[Rows on where targets show up]

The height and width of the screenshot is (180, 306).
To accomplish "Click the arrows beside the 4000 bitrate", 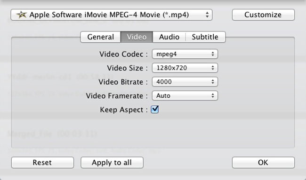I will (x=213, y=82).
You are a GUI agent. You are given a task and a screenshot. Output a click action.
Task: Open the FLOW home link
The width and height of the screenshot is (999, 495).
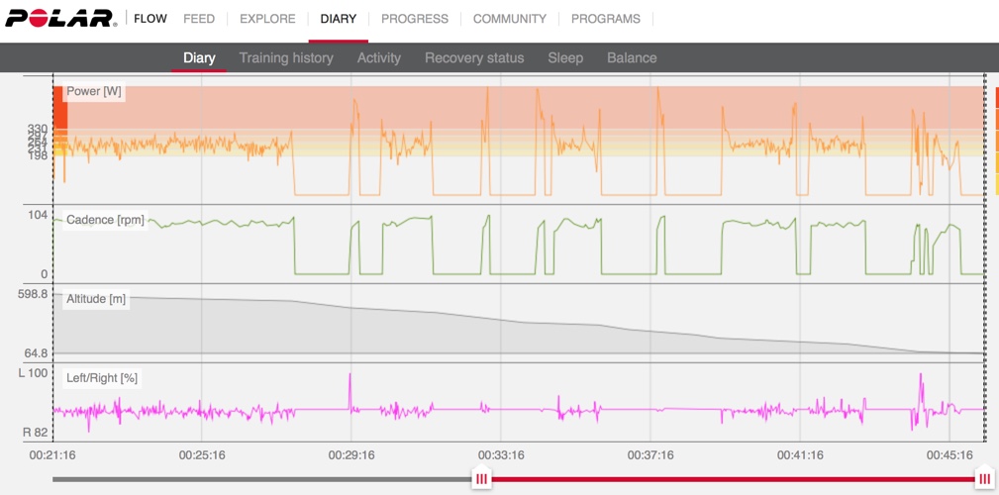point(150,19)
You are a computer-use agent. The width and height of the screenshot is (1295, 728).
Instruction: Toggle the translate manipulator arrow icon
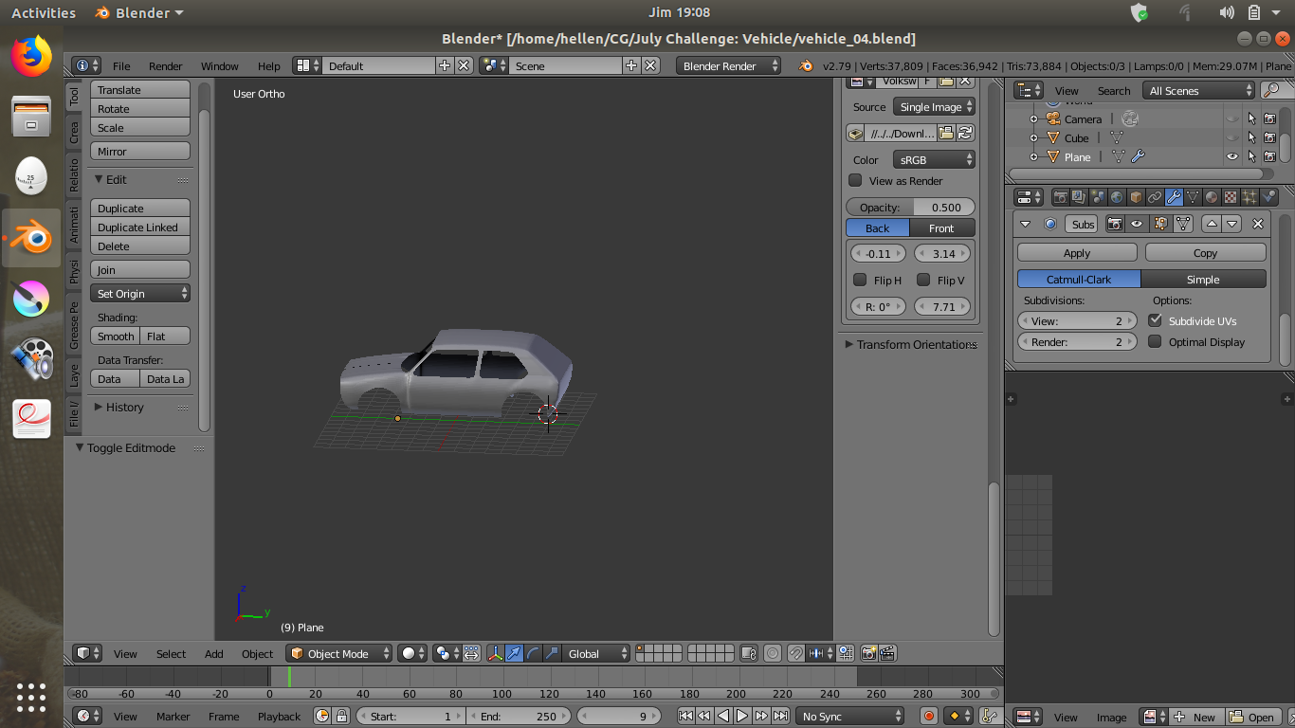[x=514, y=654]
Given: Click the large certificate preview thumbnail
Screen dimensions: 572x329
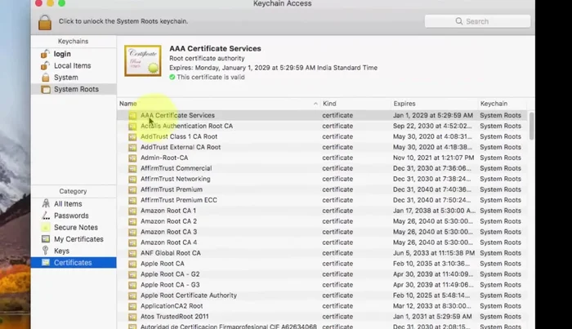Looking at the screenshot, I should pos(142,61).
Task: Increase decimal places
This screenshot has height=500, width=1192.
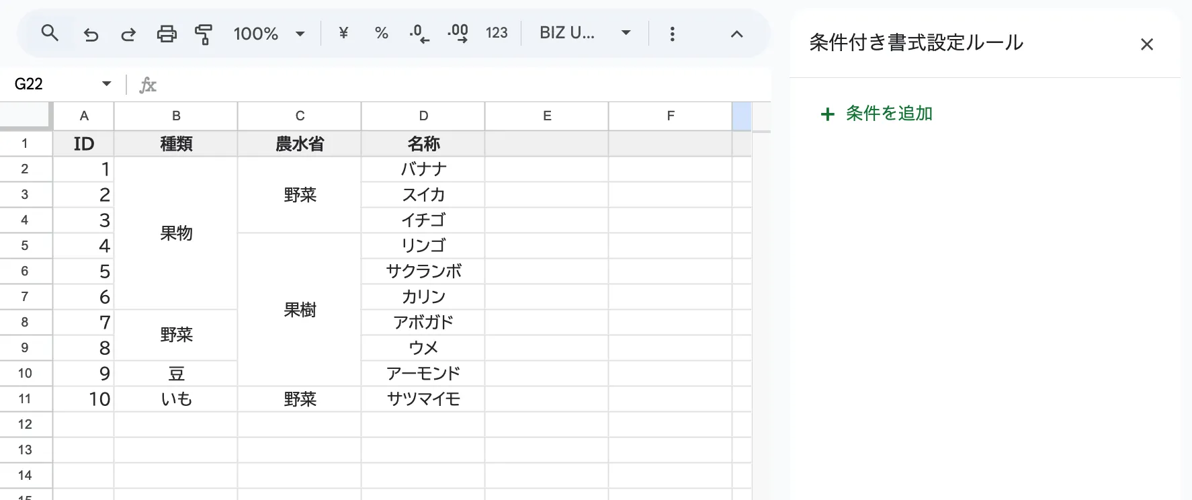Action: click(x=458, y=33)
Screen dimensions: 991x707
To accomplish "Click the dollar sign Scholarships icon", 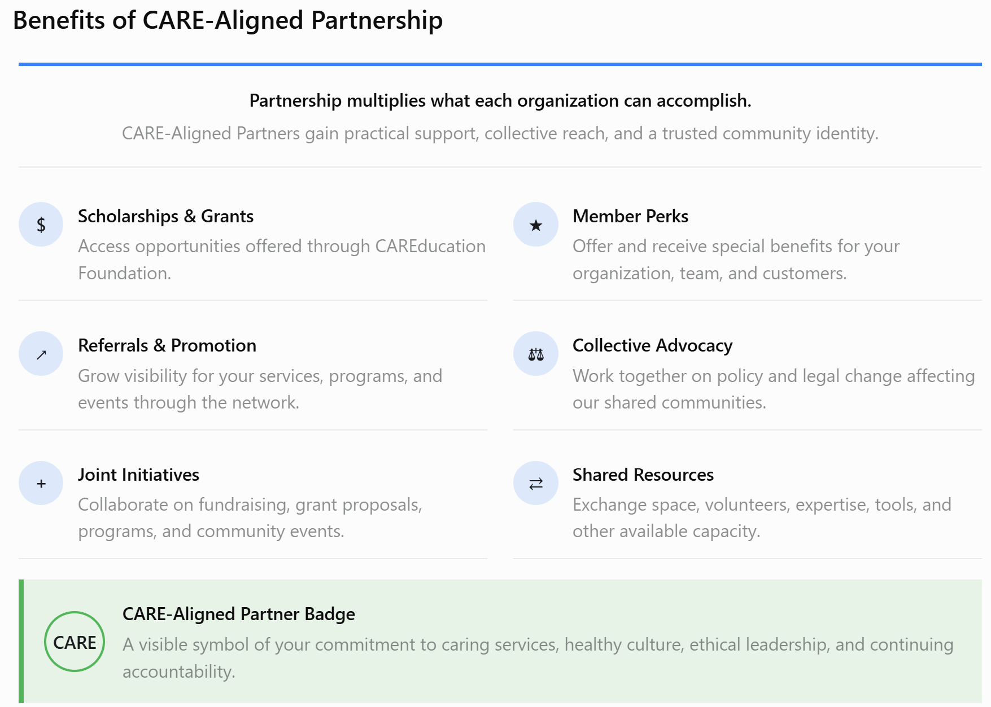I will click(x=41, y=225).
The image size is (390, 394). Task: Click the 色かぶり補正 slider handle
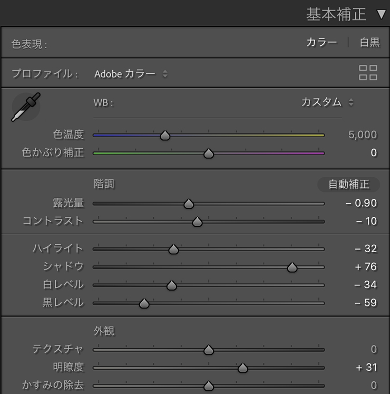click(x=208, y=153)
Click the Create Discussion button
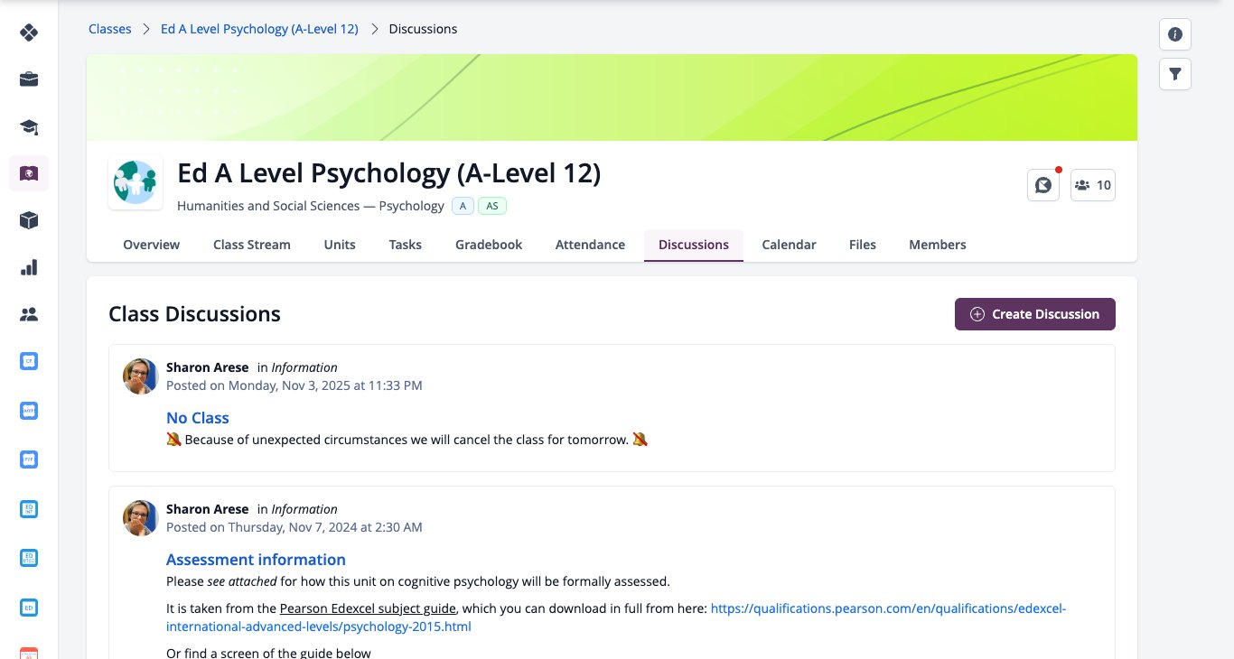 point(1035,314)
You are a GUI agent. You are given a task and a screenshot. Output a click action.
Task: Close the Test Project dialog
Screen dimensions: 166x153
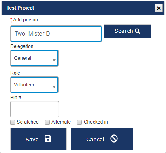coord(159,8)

EXERCISE DESCRIPTION:
Please put the part of the rows that opens with the line containing "Click the Create Discussion button" and closes with the last row into a numbered list, including both ends and skipping blank lines. Leave the pictures out of your answer.

SOLUTION FOR THIS EXERCISE:
1. Click the Create Discussion button
2.  point(1035,314)
3. You are a GUI agent. You are given a task and a screenshot. Output a click action.
4. Task: Close the Test Project dialog
5. Screen dimensions: 166x153
6. coord(159,8)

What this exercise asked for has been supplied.